Obviamente, estando em internação, o sujeito não deve ser apenas tratado em relação a seus
aspectos biológicos, mas também ser estimulado a participar ativamente de grupos
terapêuticos, sessões de psicoterapia individual, psicoeducações, programas de prevenção à
recaída e elaboração cuidadosa de um projeto de vida. A família deste paciente também deve
ser ouvida e devidamente orientada em relação à doença e possíveis co-morbidades (outras
doenças presentes), ao próprio processo de recuperação, para participação em grupos de
mútua ajuda, bem como ser considerado possível encaminhamento à psicoterapia àquele
parente mais fragilizado. Uma etapa fundamental no atendimento deste perfil de paciente é a
continuidade da assistência pós-internação, complementando com todas as vantagens do
tratamento ambulatorial o período de recuperação da dependência química de um pesado
usuário de crack, totalizando o modelo biopsicossocial de assistência à saúde.

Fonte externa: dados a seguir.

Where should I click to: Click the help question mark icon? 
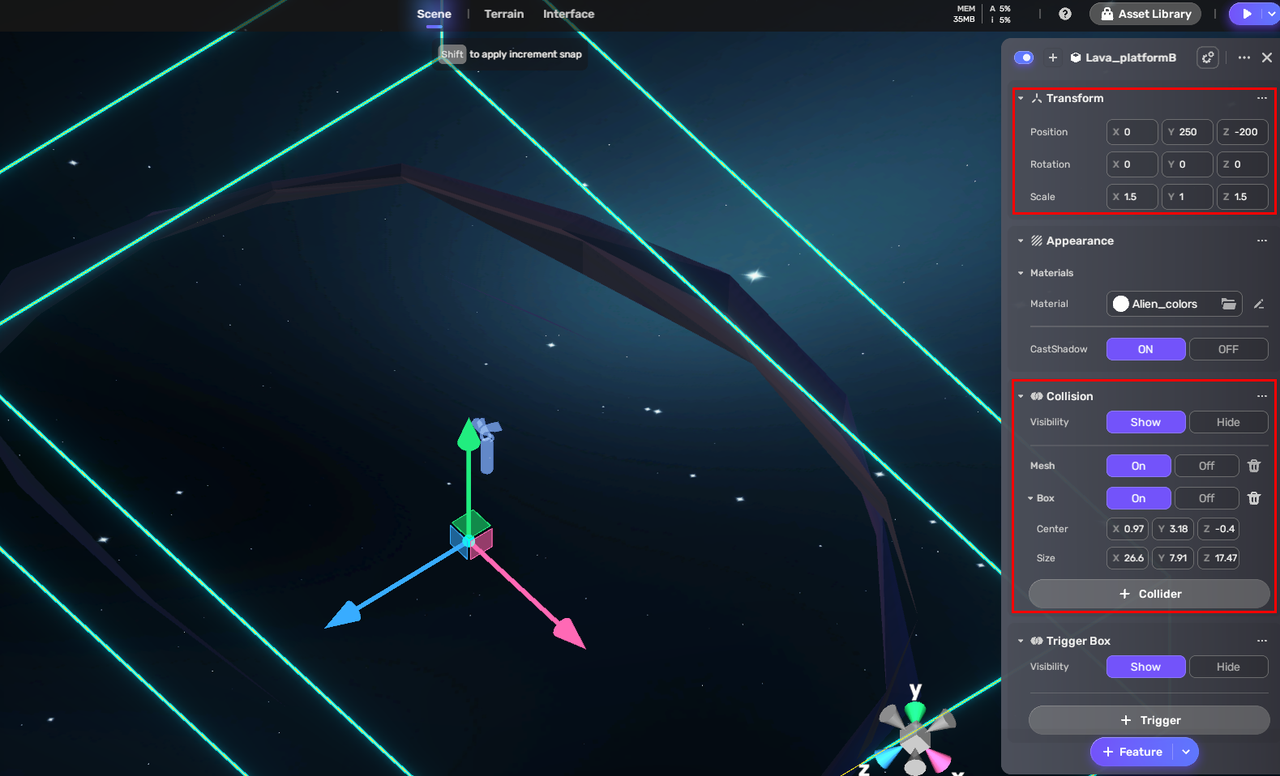point(1065,14)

Enfim, a modalidade de tratamento por internação não se trata, em hipótese alguma, de
violação da liberdade individual, mas de responsabilidade sobre uma pessoa que já não tem
posse das faculdades executivas de seu comportamento, na medida em que o cérebro desta
encontra-se eminentemente perturbado pelas propriedades farmacológicas de uma das
substâncias psicoativas mais prazerosas e devastadoras que a humanidade já produziu. Em
resumo, esta alternativa de tratamento resguarda peculiaridades que a torna imprescindível
para a eficácia na recuperação de dependentes químicos graves, ou seja, a maioria dos
usuários de crack das ruas e residências de Fortaleza.